= Epaphus =

Figure in Greek mythology

In Greek mythology, Epaphus (/ˈɛpəfəs/; Ἔπαφος), also called Apis or Munantius was a son of Zeus and king of Egypt.

==Family==
Epaphus mother was Io and thus, Ceroessa's brother. With his wife, Memphis (or according to others, Cassiopeia), he had one daughter, Libya while some accounts added another one who bore the name Lysianassa. These daughters later became mothers of Poseidon's sons, Belus, Agenor and possibly, Lelex with the former while Busiris was born to the latter. Through these daughters, Epaphus was the ancestor of the "dark Libyans, and high-souled Aethiopians, and the Underground-folk and feeble Pygmies".

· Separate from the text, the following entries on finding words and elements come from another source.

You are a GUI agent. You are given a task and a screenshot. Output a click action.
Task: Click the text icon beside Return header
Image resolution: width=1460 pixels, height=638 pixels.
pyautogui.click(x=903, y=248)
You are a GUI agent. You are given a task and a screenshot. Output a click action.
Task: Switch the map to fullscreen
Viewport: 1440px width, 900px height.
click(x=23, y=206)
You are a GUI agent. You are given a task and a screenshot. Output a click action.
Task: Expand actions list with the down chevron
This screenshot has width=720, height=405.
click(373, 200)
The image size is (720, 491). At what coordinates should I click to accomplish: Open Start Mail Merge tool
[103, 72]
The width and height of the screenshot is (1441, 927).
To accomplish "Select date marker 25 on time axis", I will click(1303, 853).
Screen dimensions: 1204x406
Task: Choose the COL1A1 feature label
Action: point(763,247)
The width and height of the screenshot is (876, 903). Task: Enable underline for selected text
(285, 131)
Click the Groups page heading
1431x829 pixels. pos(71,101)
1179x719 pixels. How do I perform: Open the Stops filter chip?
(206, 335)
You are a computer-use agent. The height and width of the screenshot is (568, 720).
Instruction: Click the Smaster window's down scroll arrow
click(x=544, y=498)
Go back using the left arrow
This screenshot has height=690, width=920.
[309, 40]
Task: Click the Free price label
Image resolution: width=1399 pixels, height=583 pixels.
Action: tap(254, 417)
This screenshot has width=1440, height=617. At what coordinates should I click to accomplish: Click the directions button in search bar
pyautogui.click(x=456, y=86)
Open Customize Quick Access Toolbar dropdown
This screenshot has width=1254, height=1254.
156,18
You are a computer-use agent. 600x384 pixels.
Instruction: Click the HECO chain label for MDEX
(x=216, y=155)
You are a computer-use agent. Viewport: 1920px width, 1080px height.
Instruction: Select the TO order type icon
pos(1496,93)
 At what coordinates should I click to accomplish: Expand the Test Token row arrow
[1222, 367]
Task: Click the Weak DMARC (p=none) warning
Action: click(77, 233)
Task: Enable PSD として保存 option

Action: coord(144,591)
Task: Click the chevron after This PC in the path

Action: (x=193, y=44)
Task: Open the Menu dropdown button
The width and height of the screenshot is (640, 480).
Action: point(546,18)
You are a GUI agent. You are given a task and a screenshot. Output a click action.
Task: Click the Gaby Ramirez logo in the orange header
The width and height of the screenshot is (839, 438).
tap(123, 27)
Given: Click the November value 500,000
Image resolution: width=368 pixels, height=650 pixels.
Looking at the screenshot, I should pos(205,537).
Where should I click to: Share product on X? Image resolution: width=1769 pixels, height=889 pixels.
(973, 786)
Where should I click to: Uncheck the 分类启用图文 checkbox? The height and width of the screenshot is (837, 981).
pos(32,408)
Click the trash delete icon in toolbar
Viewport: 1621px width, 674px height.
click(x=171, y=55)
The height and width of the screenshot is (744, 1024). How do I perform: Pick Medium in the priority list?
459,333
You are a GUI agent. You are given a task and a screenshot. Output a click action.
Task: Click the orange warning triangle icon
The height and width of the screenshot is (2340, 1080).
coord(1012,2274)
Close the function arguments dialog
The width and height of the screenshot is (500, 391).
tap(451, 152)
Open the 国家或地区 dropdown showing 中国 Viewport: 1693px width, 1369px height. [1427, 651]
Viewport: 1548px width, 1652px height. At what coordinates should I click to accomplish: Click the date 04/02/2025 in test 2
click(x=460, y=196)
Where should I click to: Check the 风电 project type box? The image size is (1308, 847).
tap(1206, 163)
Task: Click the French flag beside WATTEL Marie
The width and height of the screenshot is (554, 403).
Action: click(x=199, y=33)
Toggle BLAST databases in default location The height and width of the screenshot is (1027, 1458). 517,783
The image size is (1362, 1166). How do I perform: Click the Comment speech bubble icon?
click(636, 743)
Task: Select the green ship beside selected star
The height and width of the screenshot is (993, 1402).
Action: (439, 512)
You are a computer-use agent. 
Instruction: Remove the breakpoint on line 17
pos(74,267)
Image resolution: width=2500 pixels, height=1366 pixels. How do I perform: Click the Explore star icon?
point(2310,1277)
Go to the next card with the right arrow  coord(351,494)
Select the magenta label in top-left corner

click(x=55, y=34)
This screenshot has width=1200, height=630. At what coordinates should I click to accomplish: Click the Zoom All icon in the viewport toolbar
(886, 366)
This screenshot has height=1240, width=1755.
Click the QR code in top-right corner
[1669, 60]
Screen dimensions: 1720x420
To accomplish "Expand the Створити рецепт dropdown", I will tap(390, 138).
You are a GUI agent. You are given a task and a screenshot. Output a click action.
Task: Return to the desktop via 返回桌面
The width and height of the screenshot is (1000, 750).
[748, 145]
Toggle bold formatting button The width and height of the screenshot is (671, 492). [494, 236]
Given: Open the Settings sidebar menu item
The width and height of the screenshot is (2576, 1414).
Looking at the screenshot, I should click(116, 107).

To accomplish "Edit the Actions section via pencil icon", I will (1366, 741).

In one account, Epaphus had a son, Dorus, who fathered Pygmaeus, ancestor of the Pygmies. Otherwise, this tribe of diminutive men was instead born from Epaphus and Gaea (Earth).

==Mythology==

===Birth===
The name/word Epaphus means "Touch". This refers to the manner in which he was conceived, by the touch of Zeus's hand. He was born in Euboea, in the cave Boösaule according to Strabo or according to others, in Egypt, on the river Nile, after the long wanderings of his mother. He was then concealed by the Curetes, by the request of Hera, but Io sought and afterward found him in Syria where he was nursed by the wife of the king of Byblus.

===Phaethon===
Epaphus was also a contemporary and the rival of Phaethon, son of Helios and Clymene. He criticized his heraldry saying, "Poor, demented fellow, what will you not credit if your mother speaks, you are so puffed up with the fond conceit of your imagined sire, the Lord of Day." This prompted Phaethon to undertake his fateful journey in his father's chariot of the sun.

===Reign and death===
Epaphus is regarded in the myths as the founder of Memphis, Egypt. Hera being envious that her husband's bastard ruled such a great kingdom, saw to it that Epaphus should be killed while hunting.

David Rohl identifies Epaphus with the Hyksos pharaoh Apophis though his chronology has been rejected by most Egyptologists.